4. Conclusions In this paper we have showed that the process of capturing system functionalities at high-level of abstraction for automatic code generation is consistent. In particular high-level system descriptions have the same behaviour of the execution of code automatically generated from the same high-level descriptions.
This link to implementation is a key productivity improvement as it allows implementation code to be derived directly by the models used for system level exploration and performance evaluation. In particular an accuracy error of about 0.66% and maximum execution speed reduction of about 11.8% has been reported. We recognize this overhead to be acceptable for the implementation code of our system. Starting from these results, the presented design flow can be adopted to develop and evaluate software on highlevel model architecture, before target chip will be available from foundry. At present this methodology is in use to compare software performances of different RTOSs on our speech recognition platform. This to evaluate which one could best fit different speech application target constraints.
5. Acknowledgements The authors thank M. Selmi, L. Calì, F. Lertora, G. Mastrorocco and A. Ferrari for their helpful support on system modelling. A special thank to P.L. Rolandi for his support and encouragement.

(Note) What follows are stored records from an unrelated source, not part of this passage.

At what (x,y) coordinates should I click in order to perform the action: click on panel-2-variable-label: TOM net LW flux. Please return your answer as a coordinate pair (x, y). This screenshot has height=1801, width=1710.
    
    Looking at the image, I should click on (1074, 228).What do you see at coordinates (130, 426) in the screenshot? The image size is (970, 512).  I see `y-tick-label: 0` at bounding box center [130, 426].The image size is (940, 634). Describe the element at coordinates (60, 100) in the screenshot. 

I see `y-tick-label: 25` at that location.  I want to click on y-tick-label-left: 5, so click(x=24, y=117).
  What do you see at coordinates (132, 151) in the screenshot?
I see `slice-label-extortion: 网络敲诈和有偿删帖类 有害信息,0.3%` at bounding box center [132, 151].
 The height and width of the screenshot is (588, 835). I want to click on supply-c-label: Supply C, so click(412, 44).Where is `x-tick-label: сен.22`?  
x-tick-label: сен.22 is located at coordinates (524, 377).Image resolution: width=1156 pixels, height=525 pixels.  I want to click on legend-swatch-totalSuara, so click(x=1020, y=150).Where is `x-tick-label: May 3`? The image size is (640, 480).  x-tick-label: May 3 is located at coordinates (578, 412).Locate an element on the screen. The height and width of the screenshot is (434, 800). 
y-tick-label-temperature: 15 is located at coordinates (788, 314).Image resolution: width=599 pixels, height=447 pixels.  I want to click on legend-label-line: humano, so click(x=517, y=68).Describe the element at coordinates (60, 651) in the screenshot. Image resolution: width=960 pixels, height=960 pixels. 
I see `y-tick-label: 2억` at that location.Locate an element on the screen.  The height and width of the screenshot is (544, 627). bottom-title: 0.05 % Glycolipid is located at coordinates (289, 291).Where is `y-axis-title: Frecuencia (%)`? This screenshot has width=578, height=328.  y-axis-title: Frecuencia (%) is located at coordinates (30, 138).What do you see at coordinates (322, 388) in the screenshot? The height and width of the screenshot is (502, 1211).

References [1] G. De Micheli, R.K. Gupta “Hardware/Software CoDesign”, Proceedings of the IEEE, Vol. 85, pages 349-365, March 1997. [2] W. Wolf “Computers as Components – Principles of Embedded Computing System Design”, Morgan Kaufmann, 2001. [3] S. J. Krolikoski, F. Schirrmeister, B. Salefski, J. Rowson, G. Martin, “Methodology and Technology for Virtual Component Driven Hardware/Software Co-Design on the System-Level”, Proceedings of the IEEE International Symposium on Circuits and Systems, Vol. 6, 1999. [4] J.W. Picone, "Signal Modeling Techniques in Speech Recognition", Proceedings of the IEEE, Vol. 81, pages 1215-1247, Sept. 1993. [5] J. J. Labrosse “MicroC/OS-II: The Real-Time Kernel”, R&D Books Lawrence KS, 1999. [6] M. Baleani, A. Ferrari, A. Sangiovanni-Vincentelli, C. Turchetti, “HW/SW Codesign of an Engine Management System”, Proceedings of Design, Automation and Test in Europe conference, Mar. 2000.